● EXERCISE DESCRIPTION
Having found the line that contains "Jump to the", please retype only it and every line after it up to the end of the entries, exactly as written.

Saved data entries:

'''

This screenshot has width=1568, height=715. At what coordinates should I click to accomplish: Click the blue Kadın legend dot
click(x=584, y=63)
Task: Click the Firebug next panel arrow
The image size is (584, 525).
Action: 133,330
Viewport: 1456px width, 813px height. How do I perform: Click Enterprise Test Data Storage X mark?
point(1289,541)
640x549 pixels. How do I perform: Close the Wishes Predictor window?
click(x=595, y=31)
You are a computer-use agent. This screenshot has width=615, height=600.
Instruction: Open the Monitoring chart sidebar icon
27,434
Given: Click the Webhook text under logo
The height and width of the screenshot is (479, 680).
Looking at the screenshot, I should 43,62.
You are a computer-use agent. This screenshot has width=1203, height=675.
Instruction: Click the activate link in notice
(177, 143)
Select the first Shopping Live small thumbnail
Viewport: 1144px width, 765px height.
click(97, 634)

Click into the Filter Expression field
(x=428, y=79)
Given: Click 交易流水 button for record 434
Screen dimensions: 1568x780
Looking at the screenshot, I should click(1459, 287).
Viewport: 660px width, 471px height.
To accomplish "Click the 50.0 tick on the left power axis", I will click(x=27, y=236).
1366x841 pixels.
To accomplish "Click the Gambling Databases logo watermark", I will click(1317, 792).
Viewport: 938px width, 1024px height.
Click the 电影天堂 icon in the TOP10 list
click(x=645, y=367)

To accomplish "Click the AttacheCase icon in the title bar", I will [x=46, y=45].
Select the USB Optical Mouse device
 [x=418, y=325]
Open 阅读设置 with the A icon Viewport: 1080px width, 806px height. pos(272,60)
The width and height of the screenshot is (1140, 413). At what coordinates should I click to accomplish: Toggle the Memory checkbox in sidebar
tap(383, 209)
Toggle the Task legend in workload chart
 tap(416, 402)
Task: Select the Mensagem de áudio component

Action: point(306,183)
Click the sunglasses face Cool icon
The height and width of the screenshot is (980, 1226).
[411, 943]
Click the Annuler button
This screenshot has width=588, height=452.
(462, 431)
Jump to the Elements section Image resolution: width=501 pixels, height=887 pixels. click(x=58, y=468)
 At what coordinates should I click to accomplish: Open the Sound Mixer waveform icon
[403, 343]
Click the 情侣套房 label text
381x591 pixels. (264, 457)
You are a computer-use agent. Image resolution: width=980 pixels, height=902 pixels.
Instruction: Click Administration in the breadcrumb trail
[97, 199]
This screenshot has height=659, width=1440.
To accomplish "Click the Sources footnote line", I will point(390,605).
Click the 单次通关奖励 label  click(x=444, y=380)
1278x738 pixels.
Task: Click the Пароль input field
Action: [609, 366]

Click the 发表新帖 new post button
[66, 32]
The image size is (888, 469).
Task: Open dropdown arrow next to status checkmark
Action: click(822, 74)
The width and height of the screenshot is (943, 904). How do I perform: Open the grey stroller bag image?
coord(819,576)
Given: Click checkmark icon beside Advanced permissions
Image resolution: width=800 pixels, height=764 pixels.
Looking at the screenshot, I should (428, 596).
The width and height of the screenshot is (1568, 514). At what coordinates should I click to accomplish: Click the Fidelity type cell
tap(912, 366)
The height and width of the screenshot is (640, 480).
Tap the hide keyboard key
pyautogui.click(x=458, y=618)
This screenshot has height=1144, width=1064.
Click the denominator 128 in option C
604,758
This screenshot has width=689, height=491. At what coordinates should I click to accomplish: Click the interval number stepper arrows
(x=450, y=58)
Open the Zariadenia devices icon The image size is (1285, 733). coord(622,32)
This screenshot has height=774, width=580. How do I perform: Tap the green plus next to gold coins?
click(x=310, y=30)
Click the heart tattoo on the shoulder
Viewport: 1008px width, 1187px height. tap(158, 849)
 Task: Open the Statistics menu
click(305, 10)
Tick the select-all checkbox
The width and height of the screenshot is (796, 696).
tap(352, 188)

'''

● COMPLETED EXERCISE
Jump to the Elements section Image resolution: width=501 pixels, height=887 pixels. click(x=58, y=468)
 At what coordinates should I click to accomplish: Open the Sound Mixer waveform icon
[403, 343]
Click the 情侣套房 label text
381x591 pixels. (264, 457)
You are a computer-use agent. Image resolution: width=980 pixels, height=902 pixels.
Instruction: Click Administration in the breadcrumb trail
[97, 199]
This screenshot has height=659, width=1440.
To accomplish "Click the Sources footnote line", I will point(390,605).
Click the 单次通关奖励 label  click(x=444, y=380)
1278x738 pixels.
Task: Click the Пароль input field
Action: [609, 366]

Click the 发表新帖 new post button
[66, 32]
The image size is (888, 469).
Task: Open dropdown arrow next to status checkmark
Action: click(822, 74)
The width and height of the screenshot is (943, 904). How do I perform: Open the grey stroller bag image?
coord(819,576)
Given: Click checkmark icon beside Advanced permissions
Image resolution: width=800 pixels, height=764 pixels.
Looking at the screenshot, I should (428, 596).
The width and height of the screenshot is (1568, 514). At what coordinates should I click to accomplish: Click the Fidelity type cell
tap(912, 366)
The height and width of the screenshot is (640, 480).
Tap the hide keyboard key
pyautogui.click(x=458, y=618)
This screenshot has height=1144, width=1064.
Click the denominator 128 in option C
604,758
This screenshot has width=689, height=491. At what coordinates should I click to accomplish: Click the interval number stepper arrows
(x=450, y=58)
Open the Zariadenia devices icon The image size is (1285, 733). coord(622,32)
This screenshot has height=774, width=580. How do I perform: Tap the green plus next to gold coins?
click(x=310, y=30)
Click the heart tattoo on the shoulder
Viewport: 1008px width, 1187px height. tap(158, 849)
 Task: Open the Statistics menu
click(305, 10)
Tick the select-all checkbox
The width and height of the screenshot is (796, 696).
tap(352, 188)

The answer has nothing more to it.